*Given text*
########################################

The Sustainability Stamp Blues

 The United States has just issued a commemorative stamp in its series honoring the statehood anniversaries of each state of the union. This time, the state is Mississippi, and on the stamp is a painting of an acoustic guitar being played by a person with a brown hand and fingers. At the upper right are the letters Mississippi; at the lower right the number 1817 (the year Mississippi became a state), and at the lower left the word “FOREVER” followed by USA. It is the 200th anniversary of statehood, and it’s striking that the image chosen to represent the state is that of an African American playing blues on guitar. (The painting was made from a 2009 photograph by Lou Bopp of blues singer and guitarist Jimmy “Duck” Holmes, from the town of Bentonia, the same town of legendary blues singer/guitarist Skip James whose 1920s recordings are among the most riveting early blues performances. Well-known to blues aficionados for seven decades, James' recordings entered the public sphere in the 2001 film Ghost World, where they were the center of attraction for the young heroine’s fascination with a record collector.)

########################################

*Given information*
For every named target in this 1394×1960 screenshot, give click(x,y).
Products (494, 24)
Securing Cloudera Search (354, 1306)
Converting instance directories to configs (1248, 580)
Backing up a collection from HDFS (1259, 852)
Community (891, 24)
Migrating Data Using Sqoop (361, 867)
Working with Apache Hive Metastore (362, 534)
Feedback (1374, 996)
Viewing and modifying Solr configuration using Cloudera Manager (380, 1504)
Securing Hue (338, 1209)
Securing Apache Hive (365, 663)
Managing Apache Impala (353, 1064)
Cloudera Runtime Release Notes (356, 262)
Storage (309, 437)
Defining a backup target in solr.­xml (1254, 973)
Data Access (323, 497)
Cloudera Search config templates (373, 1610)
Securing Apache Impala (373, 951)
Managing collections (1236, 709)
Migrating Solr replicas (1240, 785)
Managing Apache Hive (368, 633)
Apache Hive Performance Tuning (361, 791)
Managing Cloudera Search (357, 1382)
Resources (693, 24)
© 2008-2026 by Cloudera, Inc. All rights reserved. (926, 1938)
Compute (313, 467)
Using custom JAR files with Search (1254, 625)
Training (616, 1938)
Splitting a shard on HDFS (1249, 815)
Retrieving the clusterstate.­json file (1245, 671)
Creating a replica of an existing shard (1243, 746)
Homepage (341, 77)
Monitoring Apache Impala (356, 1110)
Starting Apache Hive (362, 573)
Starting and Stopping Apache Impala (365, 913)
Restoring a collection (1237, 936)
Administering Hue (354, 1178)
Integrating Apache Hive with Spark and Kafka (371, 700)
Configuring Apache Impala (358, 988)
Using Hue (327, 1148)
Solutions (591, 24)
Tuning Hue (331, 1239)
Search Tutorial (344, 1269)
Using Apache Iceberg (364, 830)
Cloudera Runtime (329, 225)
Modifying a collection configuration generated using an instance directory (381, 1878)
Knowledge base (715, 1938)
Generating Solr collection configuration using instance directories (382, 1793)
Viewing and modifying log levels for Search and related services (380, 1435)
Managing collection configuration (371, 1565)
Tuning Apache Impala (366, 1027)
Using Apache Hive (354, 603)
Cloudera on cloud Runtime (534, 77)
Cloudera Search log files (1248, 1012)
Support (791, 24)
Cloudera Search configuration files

########################################

Pick up the piece about the Mississippi statehood stamp from the point where it stops, and continue it.

    This wasn't the first commemorative to honor a Mississippi blues musician; in 1994 a 29-cent stamp was issued with an ugly painting of Robert Johnson's head that borders on caricature. Johnson had been the subject of blues revivalists' fascination in the 1960s, and again in the 1990s after the Blues Brothers film rekindled an interest in the genre. Columbia Records once again reissued Johnson's recordings, this time on CD rather than LP (the originals had been on 78s), and it seemed as if a US stamp with Johnson's image announced blues' mainstream cultural significance. The name "Mississippi" didn't appear on the stamp, which seemed more a coup for the blues and for Columbia Records, than for the state represented by Johnson's music.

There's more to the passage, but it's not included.